> [Goal 1]: Retype the passage of the transcript from "Tony Ataviano, CEO, Liontown" to "of our product." word for word.

#####

Tony Ataviano, CEO, Liontown Resources: Thank you, John. Comprehensive as ever. Now if we move to the next slide, Billy. Let’s talk about the market. Okay.

So I want to spend a little bit of time on this. I think you’ve seen from the various other lithium producers that have delivered their quarterly results, We’re all in agreement, and the various forecasters are seeing this as well, that the demand signals are strong, and they will continue to be strong. There are sectors of the battery market that are outperforming. Stationary batteries is one of those. And if we look at recent results from BYD and CATL, profit margins are strong for the end users of our product.

And if you look at the at the views of the world, WoodMac versus CATL, and we got this from their recent, prospectus where they’ve listed on the Hong Kong Exchange, their view as a battery producer is far, far stronger than the forecasters. So they’re seeing an 83% increase on EV demand over the next five years, but they’re seeing an even stronger increase in stationary batteries. So what is happening here? Why aren’t we seeing a corresponding increase in the price of raw materials? And the fundamental reason as we see it here in Linetown is the length of the battery value chain.

#####

> [Goal 2]: Reproduce the records from the line with "Point to the Stairs (Up) label in basement" to the line with "Viewport: 541px width, 360px height. [x=455, y=303]", including both of those lines and the requests. Multiply every coordinate in the answers by 0.65 and round each result to a whole number, with halves rounded up.

#####

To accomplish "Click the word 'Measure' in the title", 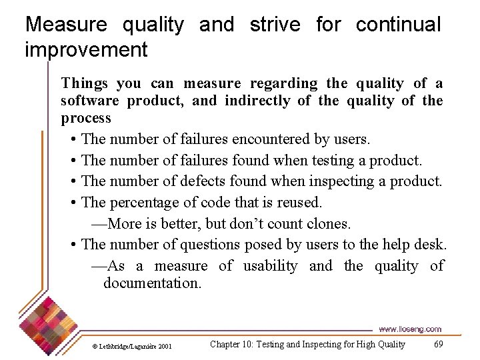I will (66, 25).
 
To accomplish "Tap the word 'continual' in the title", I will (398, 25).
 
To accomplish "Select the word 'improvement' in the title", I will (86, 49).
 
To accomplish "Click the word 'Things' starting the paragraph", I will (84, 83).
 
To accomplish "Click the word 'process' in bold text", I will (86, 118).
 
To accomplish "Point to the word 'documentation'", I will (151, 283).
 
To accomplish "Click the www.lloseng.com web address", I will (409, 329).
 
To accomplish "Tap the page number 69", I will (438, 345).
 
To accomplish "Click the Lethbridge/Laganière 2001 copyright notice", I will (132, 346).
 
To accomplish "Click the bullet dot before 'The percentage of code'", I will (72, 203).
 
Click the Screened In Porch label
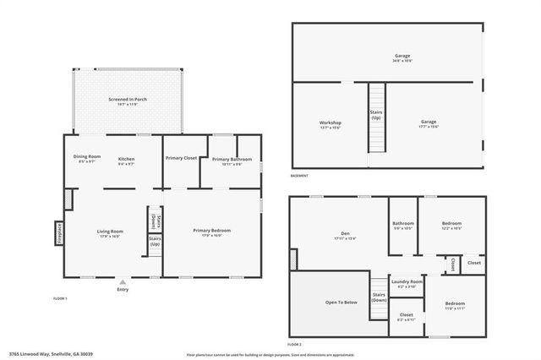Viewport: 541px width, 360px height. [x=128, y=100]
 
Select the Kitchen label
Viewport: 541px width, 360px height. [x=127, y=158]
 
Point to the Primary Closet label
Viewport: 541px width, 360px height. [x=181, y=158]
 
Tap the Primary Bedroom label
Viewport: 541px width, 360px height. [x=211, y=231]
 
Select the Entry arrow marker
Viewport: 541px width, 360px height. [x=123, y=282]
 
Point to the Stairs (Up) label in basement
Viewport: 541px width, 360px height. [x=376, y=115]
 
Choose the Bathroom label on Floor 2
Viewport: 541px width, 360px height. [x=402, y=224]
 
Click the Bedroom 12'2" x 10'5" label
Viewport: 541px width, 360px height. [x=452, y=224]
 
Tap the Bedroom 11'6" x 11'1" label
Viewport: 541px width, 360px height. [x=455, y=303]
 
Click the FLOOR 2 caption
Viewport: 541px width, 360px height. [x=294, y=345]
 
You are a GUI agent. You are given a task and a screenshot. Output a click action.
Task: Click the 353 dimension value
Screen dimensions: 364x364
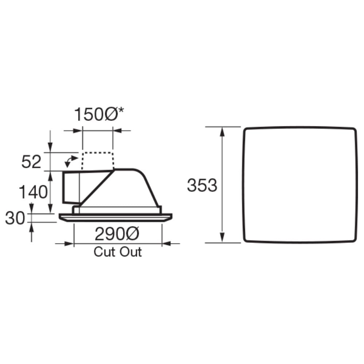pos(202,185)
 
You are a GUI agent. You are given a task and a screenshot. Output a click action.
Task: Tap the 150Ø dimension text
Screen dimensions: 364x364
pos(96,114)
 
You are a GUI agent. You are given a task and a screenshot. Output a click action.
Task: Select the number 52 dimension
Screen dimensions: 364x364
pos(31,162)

#####

> [Complete answer 1]:
Tony Ataviano, CEO, Liontown Resources: Thank you, John. Comprehensive as ever. Now if we move to the next slide, Billy. Let’s talk about the market. Okay.

So I want to spend a little bit of time on this. I think you’ve seen from the various other lithium producers that have delivered their quarterly results, We’re all in agreement, and the various forecasters are seeing this as well, that the demand signals are strong, and they will continue to be strong. There are sectors of the battery market that are outperforming. Stationary batteries is one of those. And if we look at recent results from BYD and CATL, profit margins are strong for the end users of our product.

> [Complete answer 2]:
Point to the Stairs (Up) label in basement
Viewport: 541px width, 360px height. [x=244, y=75]
 
Choose the Bathroom label on Floor 2
Viewport: 541px width, 360px height. [x=261, y=146]
 
Click the Bedroom 12'2" x 10'5" label
Viewport: 541px width, 360px height. [x=294, y=146]
 
Tap the Bedroom 11'6" x 11'1" label
Viewport: 541px width, 360px height. [x=296, y=197]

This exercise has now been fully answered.